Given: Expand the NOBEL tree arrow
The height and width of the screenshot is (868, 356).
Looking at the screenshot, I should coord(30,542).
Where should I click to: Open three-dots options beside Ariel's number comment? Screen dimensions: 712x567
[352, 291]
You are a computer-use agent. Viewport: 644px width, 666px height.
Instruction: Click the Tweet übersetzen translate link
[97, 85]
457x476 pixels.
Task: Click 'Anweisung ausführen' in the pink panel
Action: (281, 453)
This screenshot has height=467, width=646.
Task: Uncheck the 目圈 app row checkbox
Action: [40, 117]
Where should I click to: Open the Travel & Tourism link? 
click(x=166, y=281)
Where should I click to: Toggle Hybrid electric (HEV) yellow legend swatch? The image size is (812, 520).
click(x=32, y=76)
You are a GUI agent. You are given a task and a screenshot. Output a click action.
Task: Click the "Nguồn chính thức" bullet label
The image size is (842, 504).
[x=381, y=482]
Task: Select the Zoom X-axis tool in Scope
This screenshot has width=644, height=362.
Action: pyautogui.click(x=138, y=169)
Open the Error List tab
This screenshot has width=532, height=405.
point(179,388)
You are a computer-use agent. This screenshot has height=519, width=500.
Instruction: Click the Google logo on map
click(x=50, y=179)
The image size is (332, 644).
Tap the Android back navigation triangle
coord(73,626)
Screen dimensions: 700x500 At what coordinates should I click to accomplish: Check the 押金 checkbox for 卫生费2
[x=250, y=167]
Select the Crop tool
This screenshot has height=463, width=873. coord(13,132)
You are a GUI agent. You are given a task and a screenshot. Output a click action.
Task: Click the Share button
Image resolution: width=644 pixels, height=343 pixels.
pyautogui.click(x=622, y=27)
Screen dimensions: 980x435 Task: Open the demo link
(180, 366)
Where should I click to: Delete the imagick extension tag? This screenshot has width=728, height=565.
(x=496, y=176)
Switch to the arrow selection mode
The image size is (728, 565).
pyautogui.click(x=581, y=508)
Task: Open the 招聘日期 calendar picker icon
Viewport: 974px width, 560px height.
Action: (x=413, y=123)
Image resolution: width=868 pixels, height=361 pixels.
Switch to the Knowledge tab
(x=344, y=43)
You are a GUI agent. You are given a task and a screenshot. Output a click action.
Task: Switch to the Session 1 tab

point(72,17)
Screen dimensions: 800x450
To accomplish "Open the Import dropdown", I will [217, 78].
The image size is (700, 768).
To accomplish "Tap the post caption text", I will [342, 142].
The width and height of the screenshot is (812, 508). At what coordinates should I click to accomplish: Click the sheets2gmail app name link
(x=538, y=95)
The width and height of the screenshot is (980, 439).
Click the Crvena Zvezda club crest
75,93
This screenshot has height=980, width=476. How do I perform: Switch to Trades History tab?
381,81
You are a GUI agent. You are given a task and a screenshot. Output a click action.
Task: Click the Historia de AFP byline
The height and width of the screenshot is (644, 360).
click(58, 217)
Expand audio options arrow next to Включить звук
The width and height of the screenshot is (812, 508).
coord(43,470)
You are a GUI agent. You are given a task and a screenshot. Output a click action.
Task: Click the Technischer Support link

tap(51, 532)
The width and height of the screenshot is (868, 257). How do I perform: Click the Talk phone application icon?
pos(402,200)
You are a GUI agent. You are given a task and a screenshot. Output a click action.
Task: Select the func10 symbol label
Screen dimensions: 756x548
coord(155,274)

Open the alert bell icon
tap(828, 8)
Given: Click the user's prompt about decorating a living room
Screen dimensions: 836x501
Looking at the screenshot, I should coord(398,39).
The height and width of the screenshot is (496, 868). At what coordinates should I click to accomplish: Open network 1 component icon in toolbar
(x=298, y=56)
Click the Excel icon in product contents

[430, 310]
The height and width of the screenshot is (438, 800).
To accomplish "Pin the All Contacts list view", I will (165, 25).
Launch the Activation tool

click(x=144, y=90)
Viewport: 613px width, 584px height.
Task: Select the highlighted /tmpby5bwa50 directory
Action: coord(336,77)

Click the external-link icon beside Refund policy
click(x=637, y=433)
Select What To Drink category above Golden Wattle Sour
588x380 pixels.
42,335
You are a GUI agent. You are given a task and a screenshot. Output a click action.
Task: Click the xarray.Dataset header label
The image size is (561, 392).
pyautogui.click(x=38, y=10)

# WORK INSTRUCTION:
Please return only the lines above, starting at the line that has "Tap the Android back navigation triangle" and ending at the line that has "The image size is (700, 768).", keeping both and leaving each one unchanged.

# RESULT OF THE EXERCISE:
Tap the Android back navigation triangle
coord(73,626)
Screen dimensions: 700x500 At what coordinates should I click to accomplish: Check the 押金 checkbox for 卫生费2
[x=250, y=167]
Select the Crop tool
This screenshot has height=463, width=873. coord(13,132)
You are a GUI agent. You are given a task and a screenshot. Output a click action.
Task: Click the Share button
Image resolution: width=644 pixels, height=343 pixels.
pyautogui.click(x=622, y=27)
Screen dimensions: 980x435 Task: Open the demo link
(180, 366)
Where should I click to: Delete the imagick extension tag? This screenshot has width=728, height=565.
(x=496, y=176)
Switch to the arrow selection mode
The image size is (728, 565).
pyautogui.click(x=581, y=508)
Task: Open the 招聘日期 calendar picker icon
Viewport: 974px width, 560px height.
Action: (x=413, y=123)
Image resolution: width=868 pixels, height=361 pixels.
Switch to the Knowledge tab
(x=344, y=43)
You are a GUI agent. You are given a task and a screenshot. Output a click action.
Task: Switch to the Session 1 tab

point(72,17)
Screen dimensions: 800x450
To accomplish "Open the Import dropdown", I will [217, 78].
The image size is (700, 768).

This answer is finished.